Hi Hovis I got this wrong  I have been in my garage and looked at a spare inner blind & it is the same at each end so a roller will fit 
terry


----------



## 110868 (Mar 26, 2008)

Interesting topic. Thanks for the info. But... would a roller blind work unrolling upwards? Our 2 largest concertina blinds are a bit tired, so it would be good to change them too. Please let us know if it all works out.


----------



## maddie (Jan 4, 2006)

The net works rolling down and on my old blinds the net worked rolling up so I think it works both ways.The frame accepts both the concertina and roller so if you can get a roller to replace the conertina with plastic securing bits (looking at mine ) it should be stright forward :lol: nothing to stop them working either blind to top or bottom,more a case of tensioning :wink: 
terry
edit just to say on first look it did not look loke they would fit but on second more intensive look the frame is exacly same top & bottom (moved consatina bit


----------



## Hovis (Mar 28, 2007)

Thanks for all the response. I have removed the entire cassettes, disassembled,cleaned and re fitted. The interesting ??? part was reconnecting the stringing relevant to the concertina blinds. Simple, once you have spent hours working it out!! However, it apperars that it would be possible to fit a roller blind to replace to concertina (if available), but I am shelving this one for a later project.
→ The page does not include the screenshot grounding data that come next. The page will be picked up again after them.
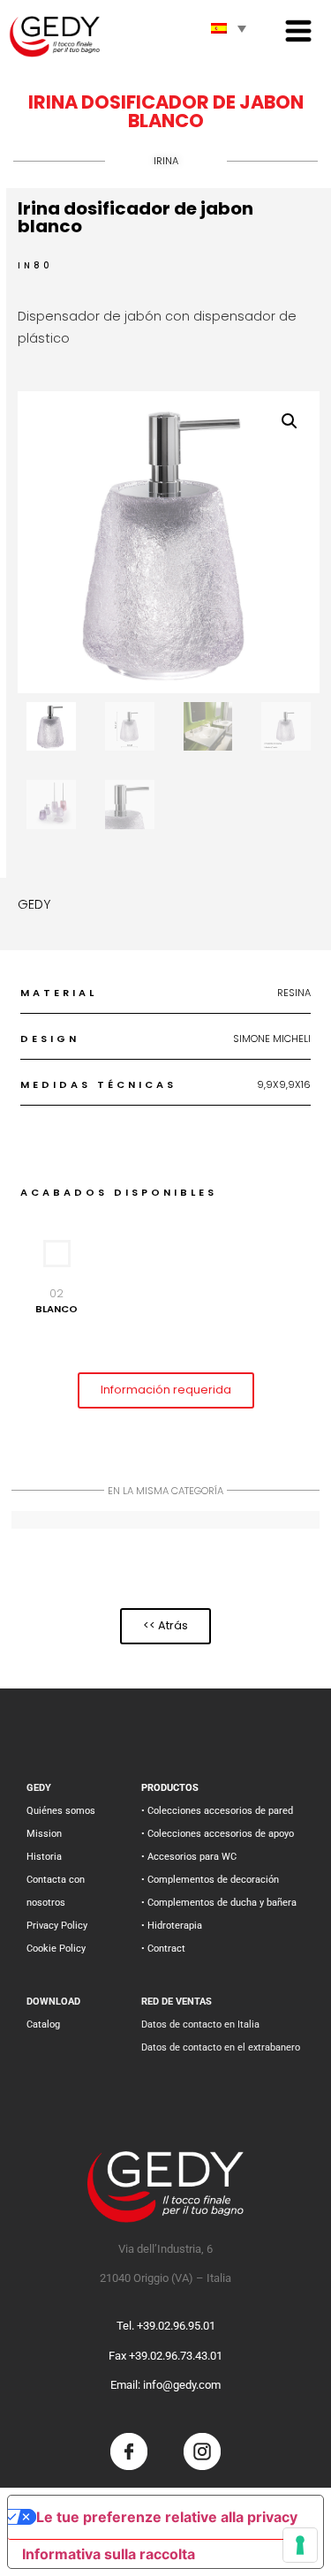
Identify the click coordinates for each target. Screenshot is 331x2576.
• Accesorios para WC (189, 1856)
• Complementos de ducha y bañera (219, 1902)
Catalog (43, 2024)
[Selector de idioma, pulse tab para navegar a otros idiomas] (228, 28)
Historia (44, 1856)
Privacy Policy (56, 1925)
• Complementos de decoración (210, 1879)
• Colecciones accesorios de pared (217, 1811)
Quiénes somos (60, 1811)
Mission (44, 1833)
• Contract (163, 1948)
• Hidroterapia (171, 1925)
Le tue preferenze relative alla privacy (166, 2517)
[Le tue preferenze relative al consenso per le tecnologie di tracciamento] (300, 2545)
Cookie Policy (56, 1948)
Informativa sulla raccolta (108, 2554)
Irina (166, 161)
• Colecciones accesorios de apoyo (217, 1833)
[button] (289, 421)
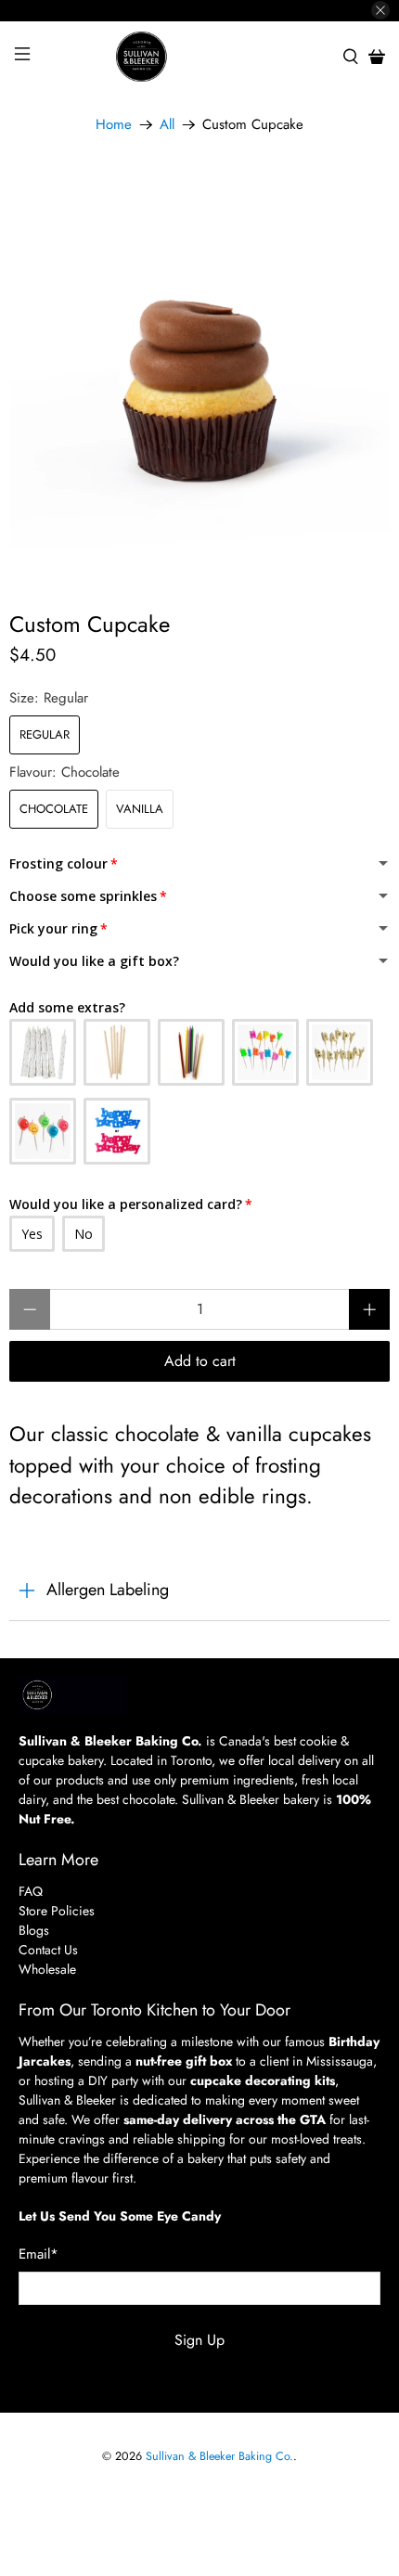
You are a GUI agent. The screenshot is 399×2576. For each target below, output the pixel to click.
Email (38, 2254)
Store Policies (57, 1910)
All (167, 125)
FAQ (31, 1891)
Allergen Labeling (107, 1590)
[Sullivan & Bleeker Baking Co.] (200, 57)
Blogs (34, 1930)
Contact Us (48, 1949)
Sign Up (199, 2340)
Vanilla (139, 809)
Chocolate (53, 809)
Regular (44, 734)
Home (114, 125)
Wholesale (47, 1969)
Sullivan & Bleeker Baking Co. (219, 2456)
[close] (380, 10)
The problem with this type of blind is that you can only employ one or the other not both at the same time. 
Hovis 8) 

P.S. I have made a diagram of the stringing route if anyone is interested


----------



## Nkosi (Jun 30, 2011)

*Remis blind stringing diagram*



Hovis said:


> Thanks for all the response. I have removed the entire cassettes, disassembled,cleaned and re fitted. The interesting ??? part was reconnecting the stringing relevant to the concertina blinds. Simple, once you have spent hours working it out!! However, it apperars that it would be possible to fit a roller blind to replace to concertina (if available), but I am shelving this one for a later project. The problem with this type of blind is that you can only employ one or the other not both at the same time.
> Hovis 8)
> 
> P.S. I have made a diagram of the stringing route if anyone is interested


I am having major problems with the Remis blinds (concertina cassette type) on my Hymer. I would be very interested in receiving the stringing diagram you have made, and any pointers you have for removing the internal cassettes.
This is the first request or post I have ever made so sorry if incorrect in any way.


----------



## Melly (Jul 5, 2007)

When we close our blinds from the insect to the blackout blinds at night we automatically close the rooflight as well so no mozzie problems.


----------



## Hymie (May 9, 2005)

*Remis Blinds*

Hi,

We also have a problem with our Remis Flyscreen (2008).

If anyone knows how to repair (The Nylon cord has come out one end)
i would apprciate some advice too.

Thanks

Dave


----------